Internally, it seems that posterior_vs_prior simply uses update(object, prior_PD = TRUE), so I am not sure if the prior distribution and the prior predictive distribution are one and the same?

They seem to be:

library(rstanarm)
#> Loading required package: Rcpp
#> Warning: package 'Rcpp' was built under R version 3.6.1
#> Registered S3 method overwritten by 'xts':
#>   method     from
#>   as.zoo.xts zoo
#> rstanarm (Version 2.18.2, packaged: 2018-11-08 22:19:38 UTC)
#> - Do not expect the default priors to remain the same in future rstanarm versions.
#> Thus, R scripts should specify priors explicitly, even if they are just the defaults.
#> - For execution on a local, multicore CPU with excess RAM we recommend calling
#> options(mc.cores = parallel::detectCores())
#> - Plotting theme set to bayesplot::theme_default().
library(bayestestR)
library(ggplot2)
#> Warning: package 'ggplot2' was built under R version 3.6.1
fit <- stan_lmer(extra ~ group + (1 | ID),
                 data = sleep,
                 prior_PD = TRUE,
                 refresh = 0)
prior_summary(fit)
#> Priors for model 'fit' 
#> ------
#> Intercept (after predictors centered)
#>  ~ normal(location = 0, scale = 10)
#>      **adjusted scale = 20.18
#> 
#> Coefficients
#>  ~ normal(location = 0, scale = 2.5)
#>      **adjusted scale = 5.04
#> 
#> Auxiliary (sigma)
#>  ~ exponential(rate = 1)
#>      **adjusted scale = 2.02 (adjusted rate = 1/adjusted scale)
#> 
#> Covariance
#>  ~ decov(reg. = 1, conc. = 1, shape = 1, scale = 1)
#> ------
#> See help('prior_summary.stanreg') for more details
x <- insight::get_parameters(fit)
ggplot(x, aes(group2)) + 
  geom_density() +
  stat_function(fun = function(x) dnorm(x,0, 5.044799), color = "red")

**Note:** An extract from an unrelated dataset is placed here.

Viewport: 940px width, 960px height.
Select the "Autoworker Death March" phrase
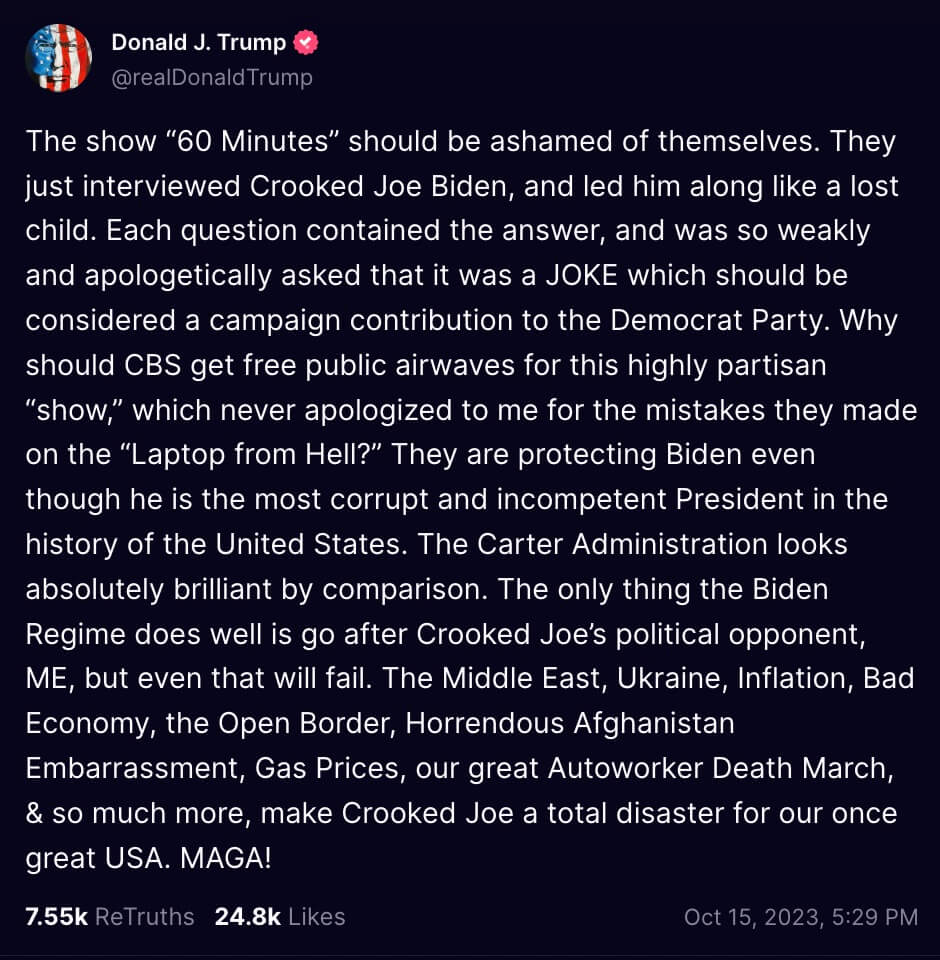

Created on 2019-10-14 by the reprex package (v0.3.0)


  • Running Win10
  • rstanarm 2.18.2
1 Like

If prior_PD is TRUE, then it draws from the prior distribution, primarily in order to use those realizations to draw from the prior predictive distribution and verify that the priors are reasonable. The Stan programs in rstanarm actually do draw from the predictive distribution in the generated quantities block, but it wasn’t a great choice of argument name.

My take home is: when prior_PD = TRUE, the produced draws are from the prior distribution (and not from the prior predictive distribution).

Thanks Ben!

Yeah, except for the column in the output labeled PPD.

1 Like

I agree the name prior_PD wasn’t the best choice. We can always deprecate it and change the name without breaking backwards compatibility. Any ideas for a better one? I forget what brms uses but we could just change to that name for consistency.

brms uses sample_prior = c("no", "yes", "only").